- **Exercise instructions**
Only the lines from the one with "The width and" to the end of the data below should be given again, exactly, with both ends included and pictures omitted.

- **Records for this task**
◇ ◇ ◇ ◇

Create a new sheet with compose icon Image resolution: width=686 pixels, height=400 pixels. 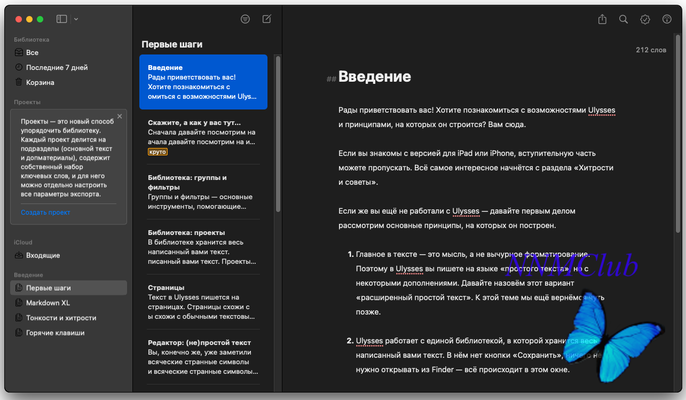coord(267,19)
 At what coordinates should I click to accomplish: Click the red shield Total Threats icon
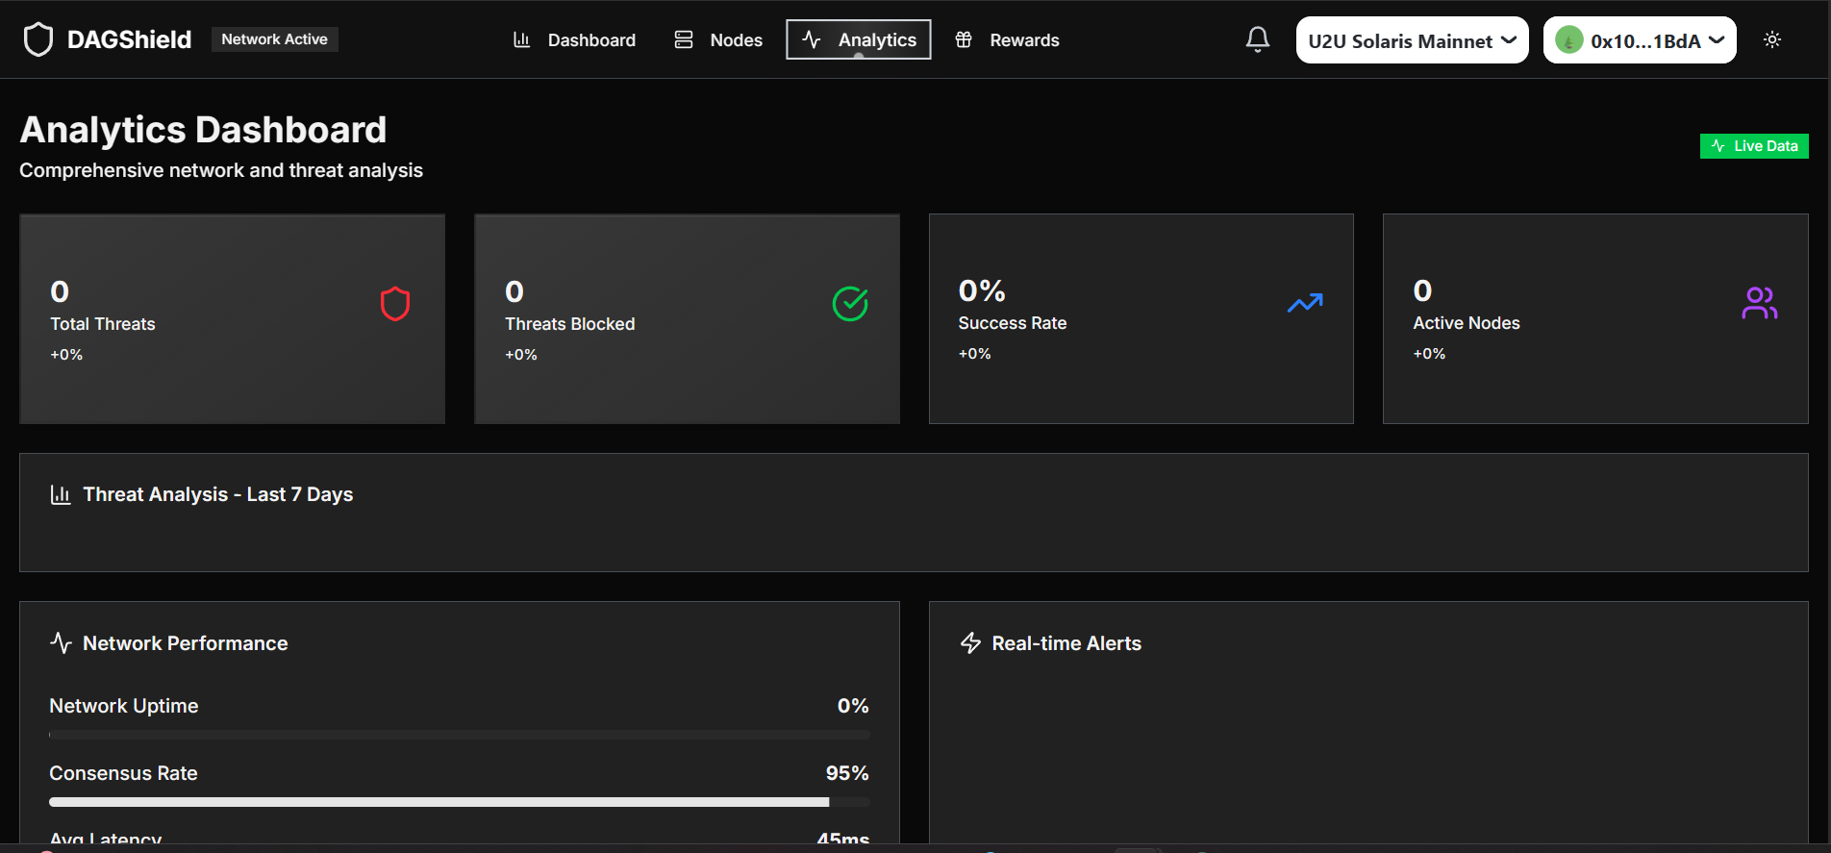click(x=395, y=304)
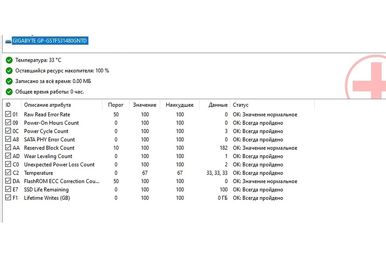The image size is (386, 258).
Task: Click the Порог column header
Action: pyautogui.click(x=115, y=105)
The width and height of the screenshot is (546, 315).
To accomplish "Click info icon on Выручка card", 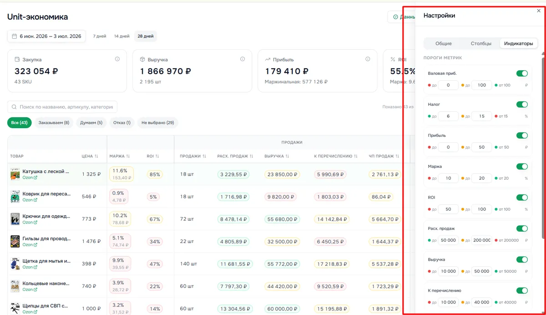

◇ ◇ ◇ ◇

- **Written response**
The width and height of the screenshot is (546, 315).
To accomplish "Click info icon on Выручка card", 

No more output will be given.